Required work
(a) Decide whether each statement agrees with the post about flash batteries below: (i) with the Ni-Mh batteries inside, the flash shows a "lo-ba" sign; (ii) the alkaline batteries measured 1.28V per cell; (iii) the rechargeable batteries are rated at 2000mAh. Answer yes or no for each and quote the words of the post that decide it.
(b) Write the next part of the post about flash batteries below, picking up after its final sentence.

I have a Neewer NW670C flash which uses 4 AA batteries. I've been using regular alkaline ones so far because I couldn't get myself to buy rechargable ones yet. However, the flash ate their capacity in no time.
Now I got rechargable ones. Ni-Mh 1.2V 2000mAh. They are fully charged at 1.41V each, yet my flash won't power on. Not one blink, not even the LCD, not a "lo-ba" sign, nothing.
I've tested the regular alkaline batteries which are still able to power the flash (they are on the empty side though): 1.28V per cell. That's less than what my charged Ni-Mh's offer.
With 4 cells combined I'm looking at ~5.12V alkaline (works) vs. ~5.64V Ni-Mh (doesn't work).
Can I not use rechargable batteries inside a flash? Do I need a special type?
Another thing that surprises me is how external flashes tend to not have a 6V DC input. Can anyone explain why that is so? I understand the front power input is for ~230V to directly power the flash (and still requires you to have the batteries to power the circuits etc. of the flash), so that's out.

Given material
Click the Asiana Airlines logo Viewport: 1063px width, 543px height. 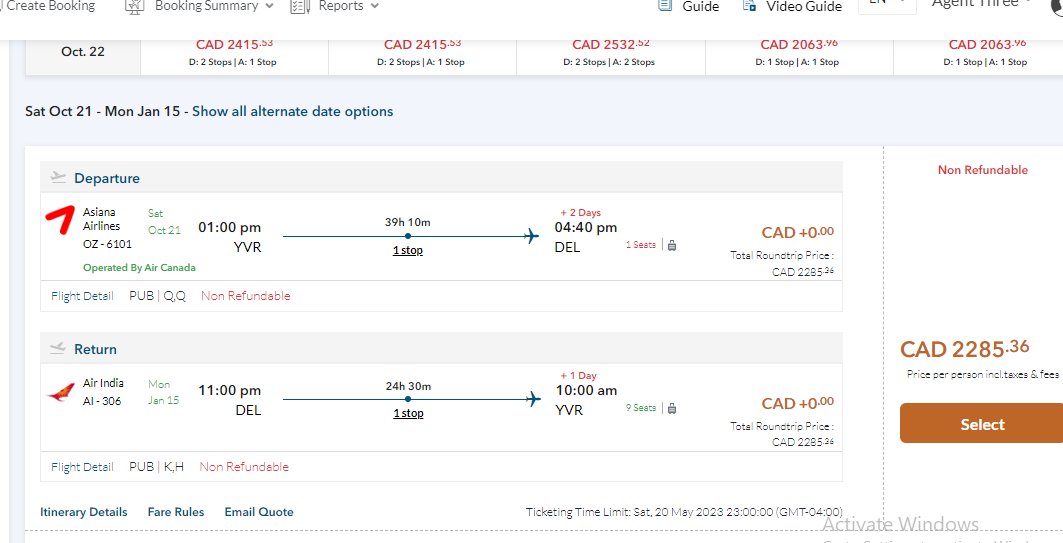click(60, 219)
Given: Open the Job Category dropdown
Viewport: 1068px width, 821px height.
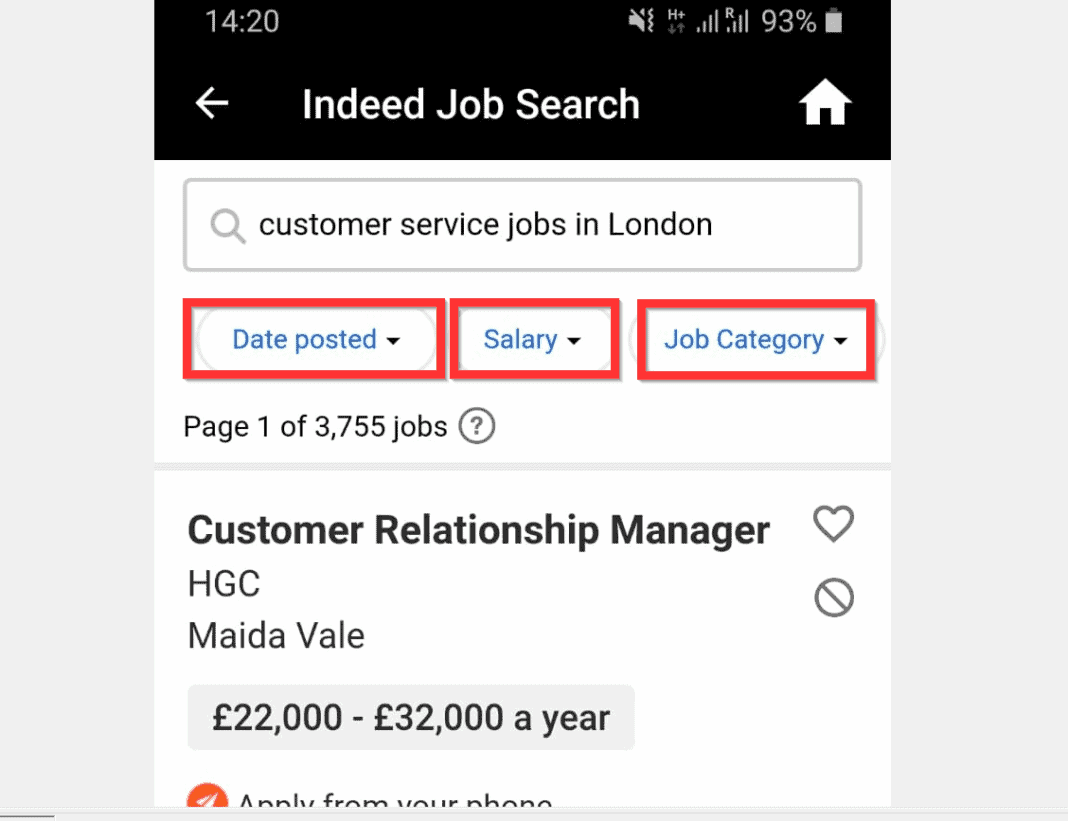Looking at the screenshot, I should (755, 339).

Results for each task
(a)
(i) No: "Not one blink, not even the LCD, not a "lo-ba" sign, nothing."
(ii) Yes: "1.28V per cell."
(iii) Yes: "Ni-Mh 1.2V 2000mAh."

(b)
It'd be so much easier to simply plug a 6V DC power-supply. Why aren't we given such option?
A 6VDC power supply would actually have to be quite massive (think laptop rather than phone power supply sized), big speedlites can draw several amperes when charging.
There are a few older flashes that, as per the documentation, deprecate the use of rechargeables (eg the Metz 45CT); this should not be an issue with more modern ones.
The most likely cause is contact problems - the rechargeables might be just a bit mechanically shorter than your alkalines, or their contacts might have oxidised (which will cause problems with a high amperage load) - try cleaning the contacts (on the battery and on the flash)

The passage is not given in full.